Tang Wealth International received relevant licences last month to operate in Hong Kong, according to records from the Securities and Futures Commission (SFC). The licences include asset management (Type 9), dealing in securities (Type 1) and advising on securities (Type 4).
The firm’s parent is Beijing-based Tang Wealth, which was established in 2011 and manages around RMB 470bn ($66bn) in assets, according to the firm’s website. The firm provides wealth management consulting services to 33,000 families in China, with 80 business units across the country. The firm’s shareholders are Zhongzhi Fortune Holdings and Datang International Power Generation, which is affiliated state-owned China Datang Group.
FSA sought more information from the firm, but it was not able to provide more details in time for publication.
Tang Wealth International’s responsible officers are Ren Jie and Freddy Chong, according to SFC records. Ren is the firm’s co-president of the Beijing-based entity, according to local media, while Chong was most recently from DWS, SFC records show.
Besides Tang Wealth, nine other asset management and wealth firms receive Type 9 licences from the SFC last month, including Ever Rich Asset Management, Valuable Asset Management and Mainland Asset Management.
China is a key growth driver in private wealth
Tang Wealth’s move comes at a time when industry participants in Hong Kong have become less optimistic over the SAR’s private banking and wealth management industry, according to a survey conducted by KPMG and Hong Kong’s Private Wealth Management Association.
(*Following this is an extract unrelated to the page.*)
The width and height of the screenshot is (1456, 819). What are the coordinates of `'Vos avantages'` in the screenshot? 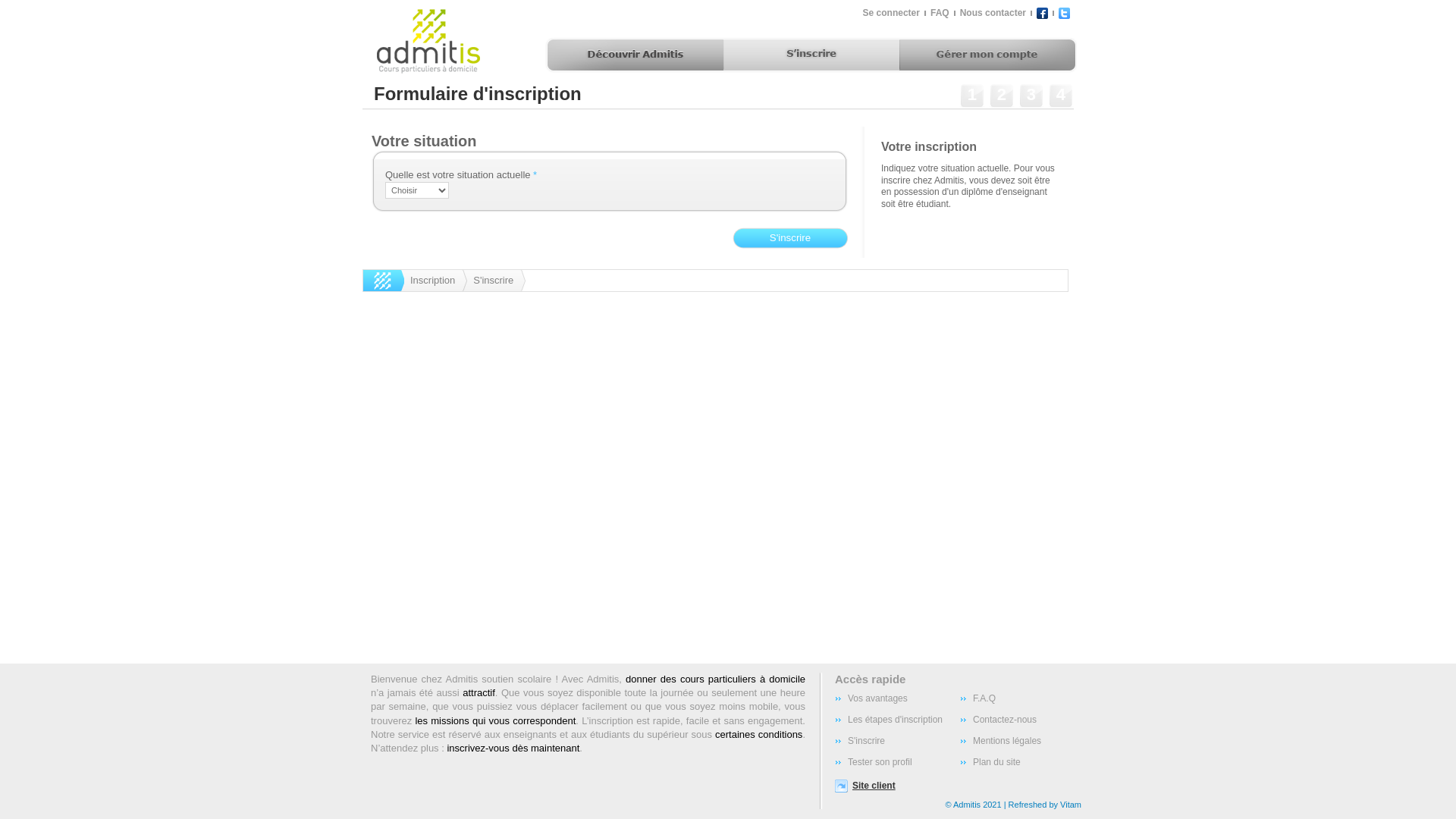 It's located at (897, 698).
On average, firms operating in Hong Kong have forecasted 5%-10% annualised assets under management (AUM) growth over the next five years, down from 10%-20% in last year’s survey, amid deteriorating geopolitical and economic trends as well as volatile markets.
However, participants believe that China is one of the key growth drivers for Hong Kong’s private wealth industry. Around two-thirds of wealth managers believe that AUM sourced from mainland China will grow to make up nearly half of the private wealth management market in Hong Kong in the next five years. As of the end of 2018, 14% of Hong Kong’s HKD 7.62trn ($970bn) private wealth market were sourced from the mainland.
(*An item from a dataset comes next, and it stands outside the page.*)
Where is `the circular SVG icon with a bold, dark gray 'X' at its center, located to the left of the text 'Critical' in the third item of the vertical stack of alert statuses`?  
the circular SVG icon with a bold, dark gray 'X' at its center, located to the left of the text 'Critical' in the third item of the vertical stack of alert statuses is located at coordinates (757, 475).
“The ongoing development of the Greater Bay Area, a key strategic component of China’s national development blueprint, presents a number of opportunities for growth, and is considered the main avenue for further penetrating the mainland Chinese market,” the report said.
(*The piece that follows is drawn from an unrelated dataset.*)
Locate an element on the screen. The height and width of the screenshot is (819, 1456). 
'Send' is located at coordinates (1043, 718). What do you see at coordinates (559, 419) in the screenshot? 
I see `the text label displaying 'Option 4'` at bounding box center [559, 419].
Like Tang Wealth, other Chinese firms have started to set-up shop in Hong Kong.
In July, Tongfang Wealth Management was granted three SFC licences in Hong Kong. Its parent, Beijing-based Tsinghua Tongfang, owns multiple “industrial clusters” which manufacture consumer electronics, such as LCD televisions and internet-related products and also engages in the incubation of technology firms in China.
In April, Guangzhou-based Hefeng Family Office obtained Type 9 and Type 4 licences.
Shanghai-based wealth manager Hywin, a product selector and distributor with branch offices in China, also partnered with the Singapore arm of Liechtenstein-based VP Bank to set up a Hong Kong-based collaboration platform. Both firms will be targeting both offshore and onshore ultra-high net worth Chinese investors.